With this information, a TSP system can, without deploying any new hardware on vehicles, determine exactly if and when to request signal priority. As a result, Swiftly has become a go-to option for TSP deployments around the country, with several different TSP software providers—including Miovision Opticom, LYT, ThruGreen, Kimley-Horn, and many more—having successfully launched systems using Swiftly data with more than a dozen transit agencies.
Here’s what Dustin Harber, CTO at LYT had to say:
“Mobility solutions rely on knowing where vehicles are and where they're headed. To optimize traffic flow in real-time, we need fast, reliable data from vehicles on the road. Swiftly provides exactly that: high-quality, real-time transit data in an easy-to-use format—helping LYT deliver top-tier transit signal priority performance.”
Evaluating TSP projects
Evaluating success is both a requirement of every TSP project and a historically time-consuming process.
Transit agencies want to assess the efficacy of TSP solutions at multiple phases of an implementation:
- During a TSP pilot on a few routes or intersections, to confirm that TSP could provide the promised benefits to inform decision-making for a systemwide deployment
- As part of a competitive procurement, to select the best TSP vendor or configuration
- After a systemwide deployment, to continually monitor the continual effectiveness of TSP, and to measure the return on investment (ROI)
This assessment is usually done by agency staff or their selected consultants. Assessing TSP has been a largely labor-intensive effort that could not easily be scaled across all routes and intersections or time periods.
How Swiftly can help
Once TSP is live, agencies can hope to see decreases in travel times and then adjust schedules to match these newfound speeds. Swiftly’s Run-Times product allows users to quickly measure the improvements in transit speed and reliability as a result of TSP before and during a pilot period, and to hone in on precisely the routes and segments affected.
In Indianapolis, IndyGo is using Swiftly to analyze its second BRT line, the Purple Line, that opened for service in October 2024. IndyGo’s vendor, Kimley-Horn, was able to power this system using Swiftly data, and now, says Matt Duffy, Director of Capital Projects at IndyGo, they are “using Swiftly’s data analysis tools to inform future schedule adjustments aimed to increase route performance.”

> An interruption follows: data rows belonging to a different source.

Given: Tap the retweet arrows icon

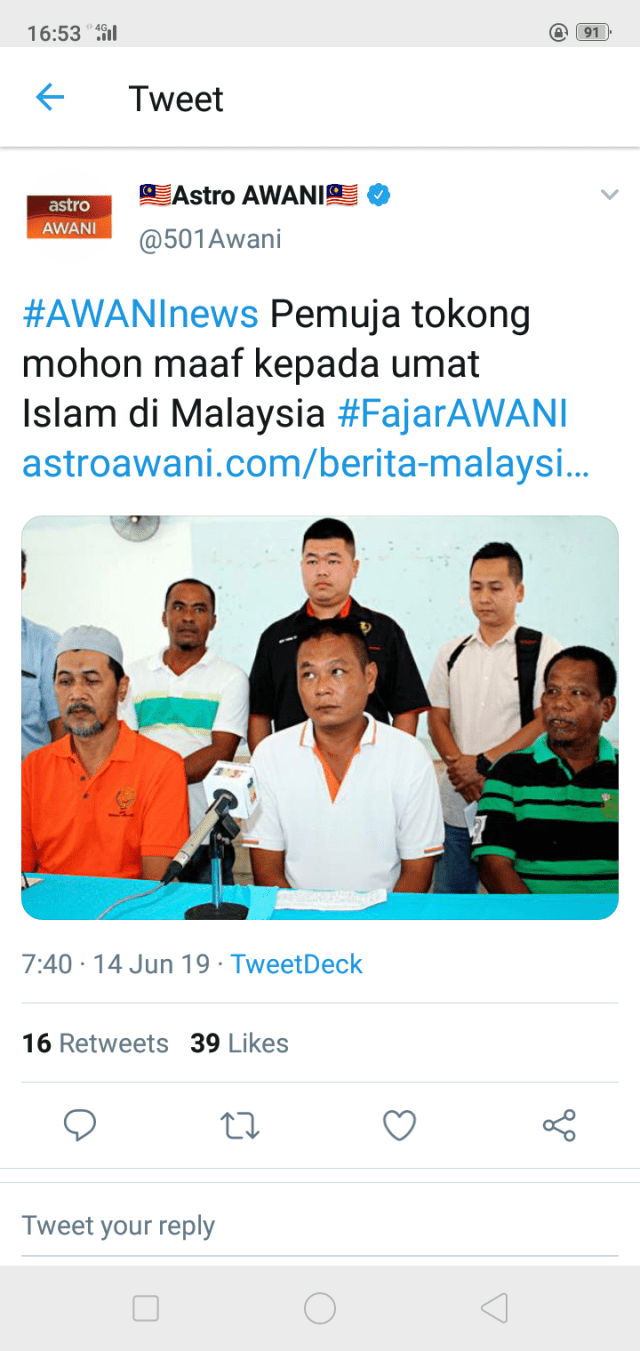Looking at the screenshot, I should pyautogui.click(x=240, y=1126).
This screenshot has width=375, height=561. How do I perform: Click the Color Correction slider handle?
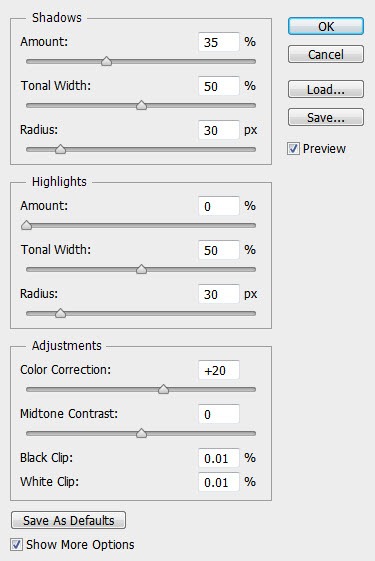[x=164, y=389]
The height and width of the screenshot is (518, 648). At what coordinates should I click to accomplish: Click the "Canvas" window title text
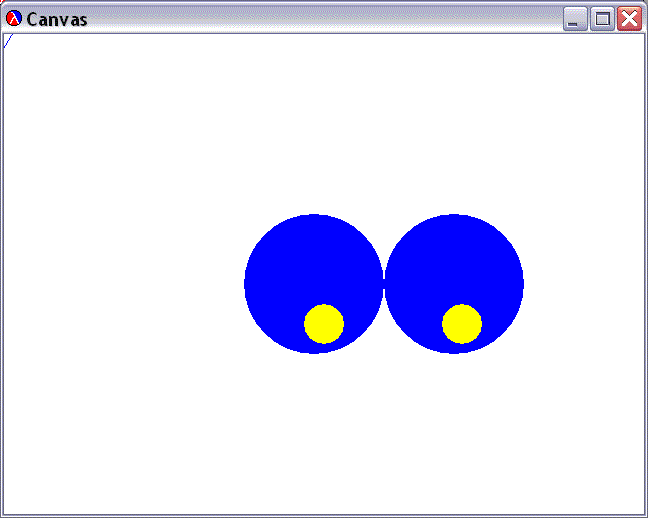[x=57, y=19]
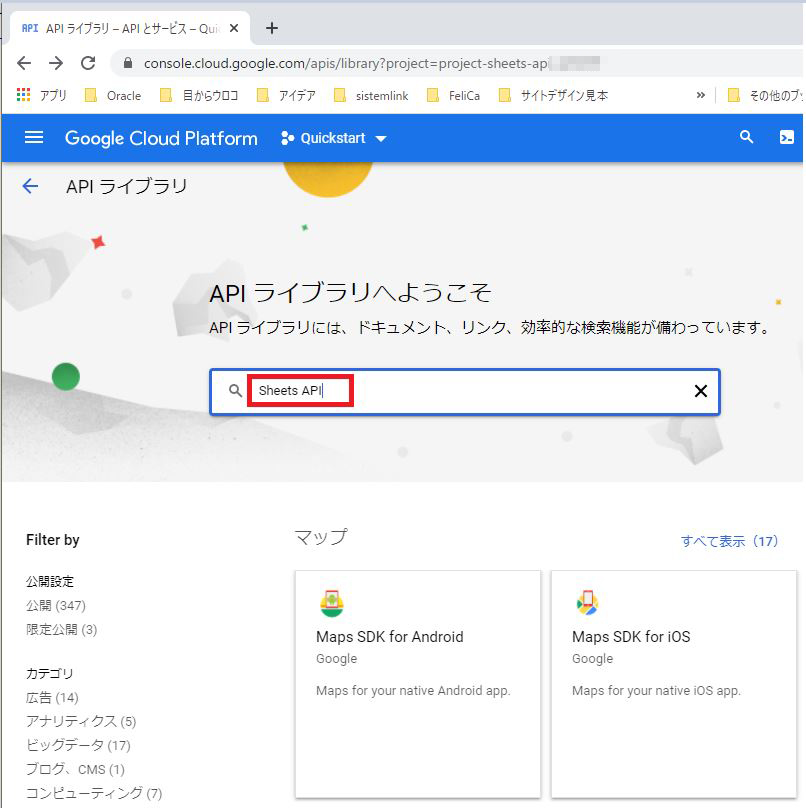Select the Maps SDK for Android icon
Viewport: 806px width, 812px height.
point(330,602)
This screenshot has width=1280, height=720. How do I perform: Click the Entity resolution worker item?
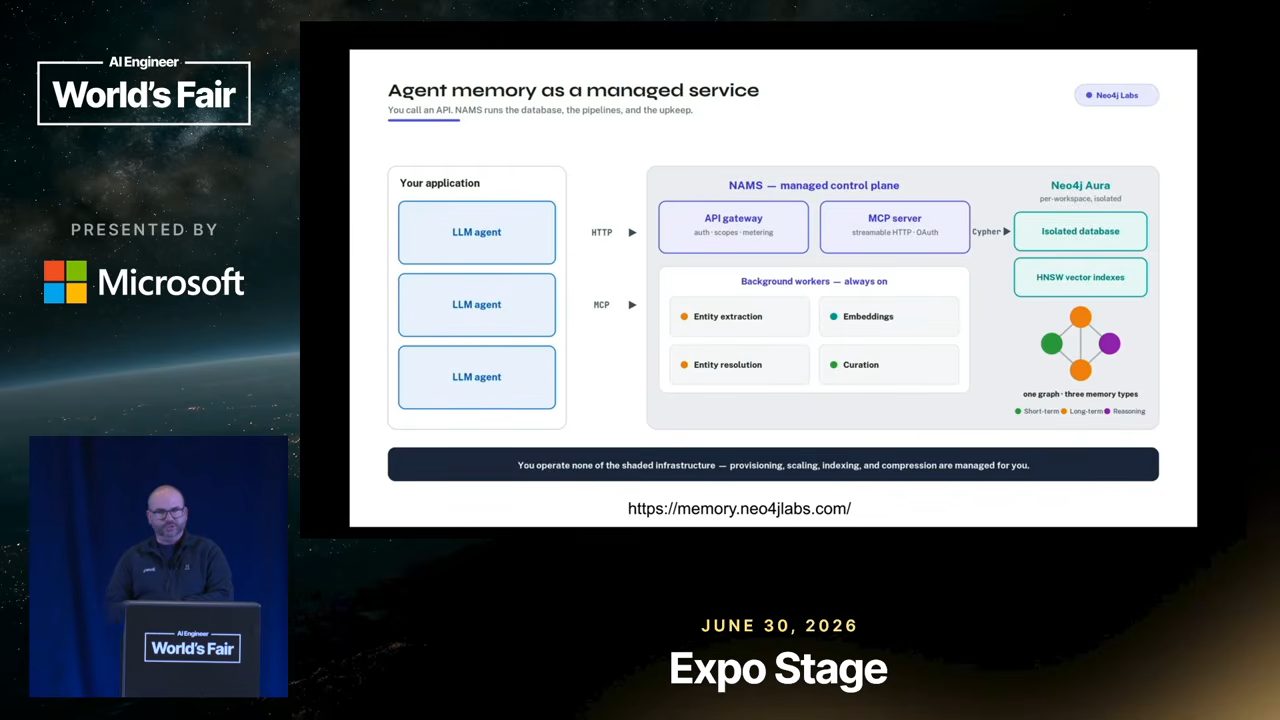pyautogui.click(x=739, y=365)
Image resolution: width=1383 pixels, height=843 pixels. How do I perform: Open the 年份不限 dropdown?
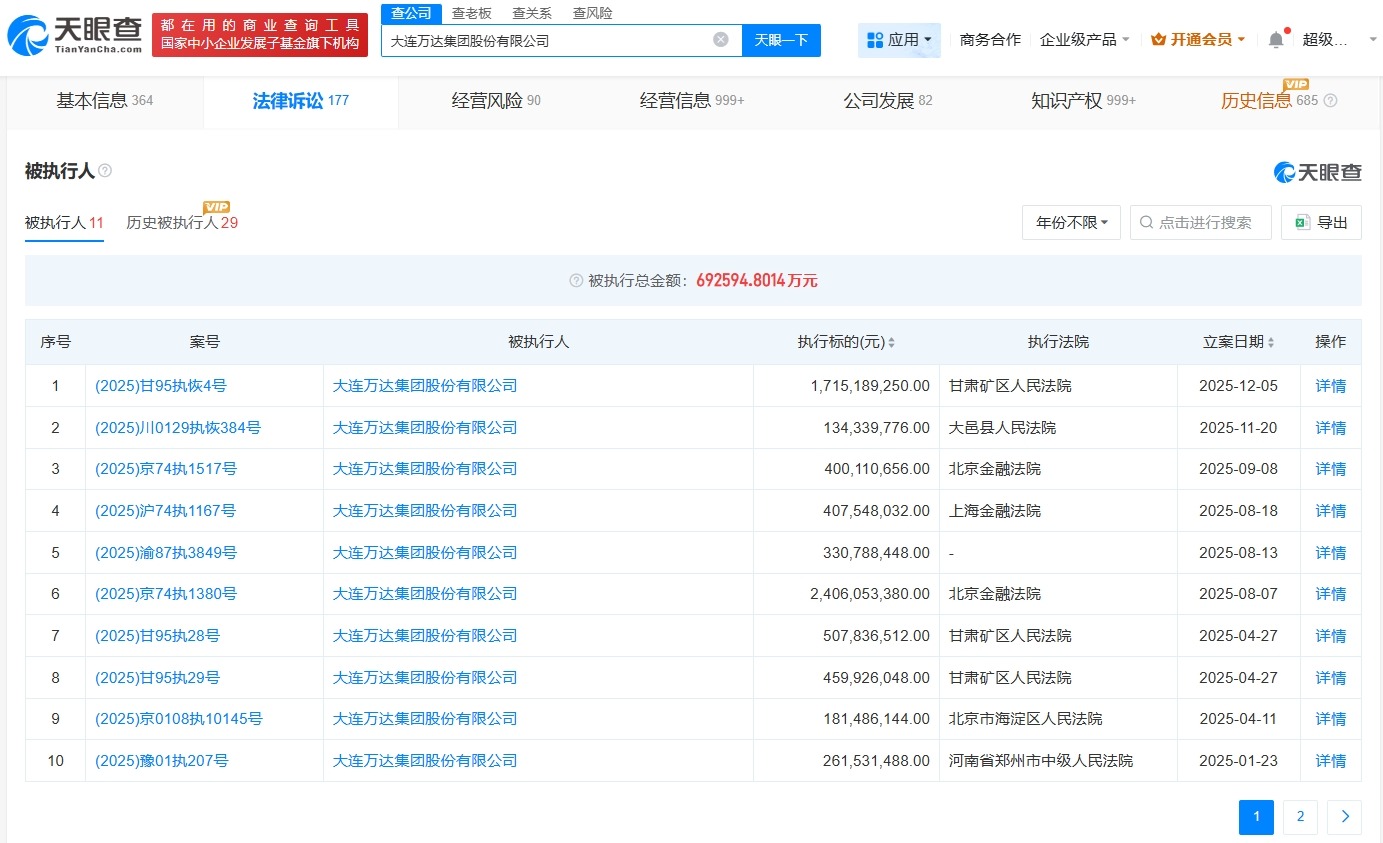click(x=1071, y=222)
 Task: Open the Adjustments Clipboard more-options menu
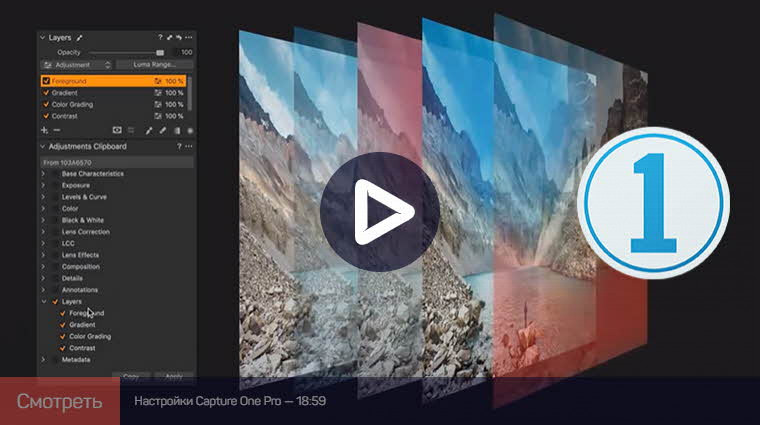pyautogui.click(x=189, y=146)
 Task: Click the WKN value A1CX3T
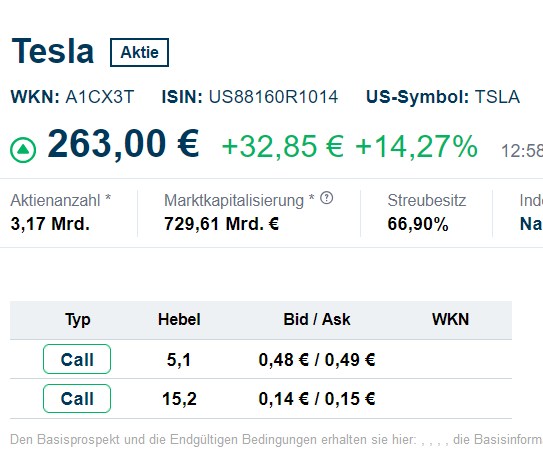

As another example, after deploying the Miovision Opticom cloud-based TSP system with Swiftly data, Redding Area Bus Authority (RABA)’s initial analysis indicated a 15% average reduction in travel time per trip or a 3.5-hour reduction in travel time per month, says John Andoh, RABA’s Transit General Manager.

Finally, these savings in travel times will then need to be reflected in an updated schedule and reinvested into more frequent service. Swiftly’s recommended run-times can help planners and schedulers accomplish this step to unlock the full benefits of TSP.
Ensuring success at all stages of TSP projects
Accurate, accessible data and intuitive reporting tools are prerequisites for success with TSP. Swiftly is a trusted partner at all stages of TSP projects: identifying the most critical locations for deployment, implementing TSP systems, and enabling seamless TSP integration by leveraging existing hardware.